Based on a keyword analysis looking at all the labelled bonds issued to date where adaptation activities are happening but aren’t labelled as such, she believes that early uptake will likely happen in the sovereign and multilateral development bank space.

“We found that the majority of activity was among sovereign issuers, followed by development financial institutions and multilateral institutions, then sub-sovereigns, financial institutions and non-financial corporates,” said Qadir. “While we want the financial institution and non-financial corporate pie to grow, our strategy is to start where there is existing appetite, and scale it up.”

Importantly, the CBI is not suggesting that issuers come to market with a specific adaptation bond – encouraging them instead to include adaptation across green, blue, orange, and other sustainability bonds.

“The reason we are promoting this approach is that adaptation is required for everything in society,” Qadir explained. “In terms of sectors, we are expecting early take-up in energy, transport and buildings industries, because that’s where we see the most issuance in the labelled market.”

She is also convinced that the CBRT will help fuel the current rebound in sustainable bond issuance.

“The supply of sustainability bonds is limited – especially issuances from emerging markets – but much of the pipeline could be focused on adaptation and resilience, particularly in China, India and other developing economies,” she said. “These countries are highly vulnerable to extreme weather events such as typhoons, hurricanes and heatwaves, which requires climate-resilient infrastructure investment. As such, CBI’s adaptation and resilience taxonomy could help build out the pipeline.”

The CBRT aims to bring together existing science-based tools, building on what has already been developed. To that end, the next phase of the taxonomy’s development will include proxies.
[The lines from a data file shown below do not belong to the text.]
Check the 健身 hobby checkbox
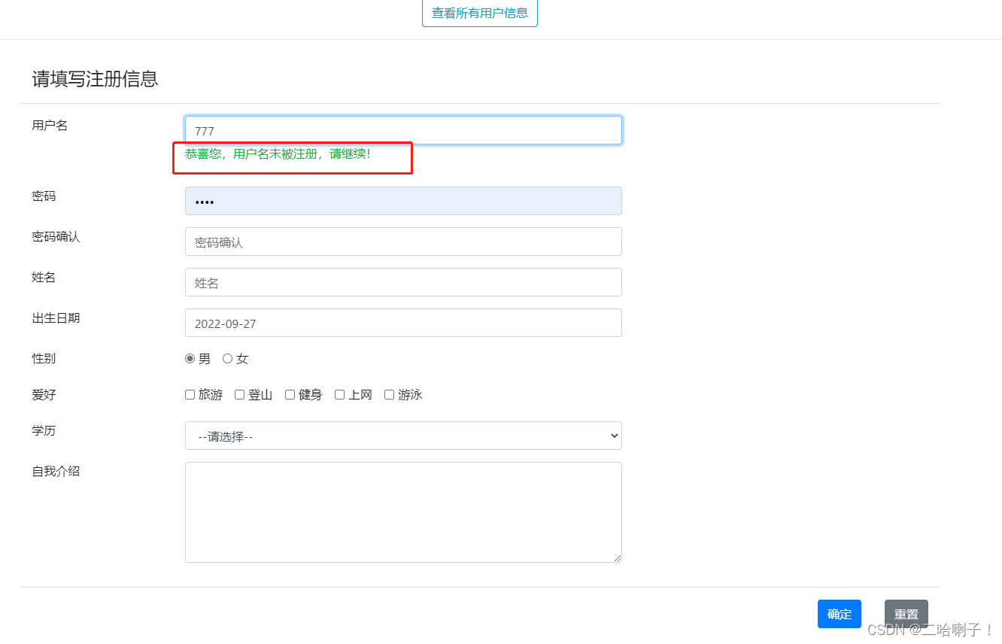The height and width of the screenshot is (644, 1002). [290, 394]
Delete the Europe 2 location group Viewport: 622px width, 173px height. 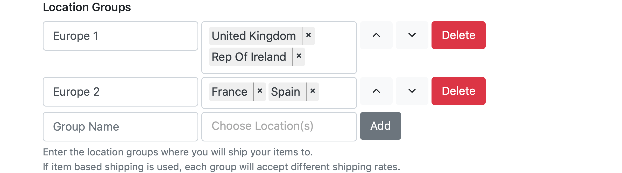pyautogui.click(x=458, y=91)
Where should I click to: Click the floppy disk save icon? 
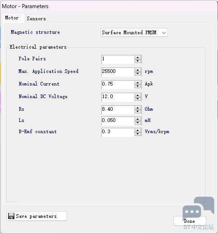[11, 216]
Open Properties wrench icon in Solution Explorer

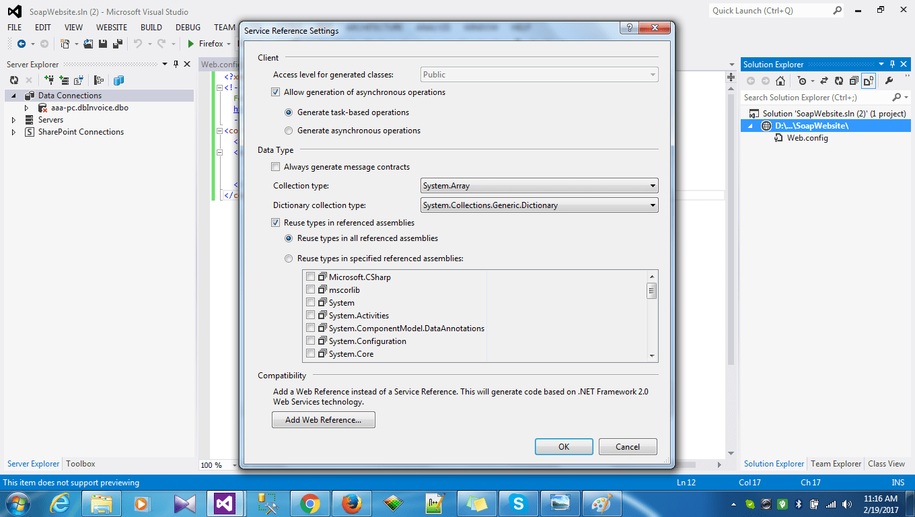tap(888, 81)
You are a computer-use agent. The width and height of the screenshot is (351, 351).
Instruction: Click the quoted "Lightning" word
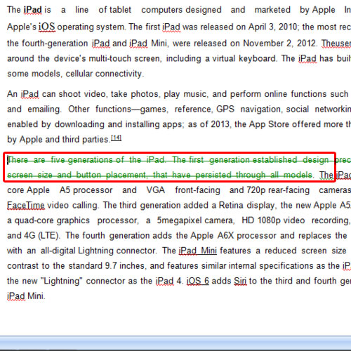pyautogui.click(x=62, y=281)
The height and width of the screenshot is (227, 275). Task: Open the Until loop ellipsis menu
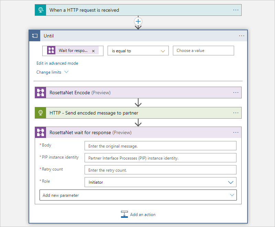tap(242, 36)
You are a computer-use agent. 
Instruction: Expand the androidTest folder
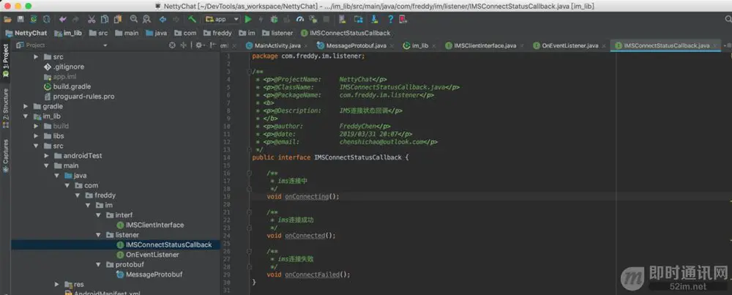[x=47, y=155]
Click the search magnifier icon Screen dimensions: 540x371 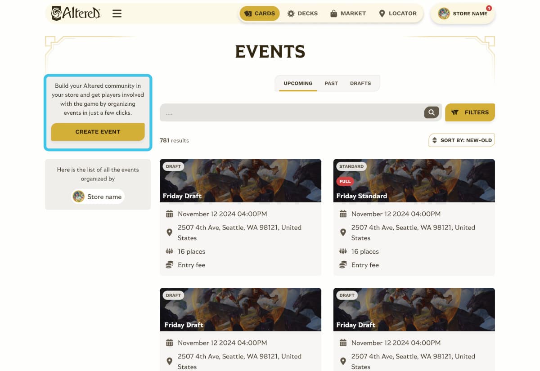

“As we bring together our technical working groups in each sector, proxies can help us to look at existing standards, tools and guidelines in the market – such as lead certification or the FAST-Infra label, which includes resilience,” explained Qadir. “We want to be able to bring all of these initiatives under the same umbrella and align our efforts, which will help to bring even greater scale [to the sustainable bonds market].”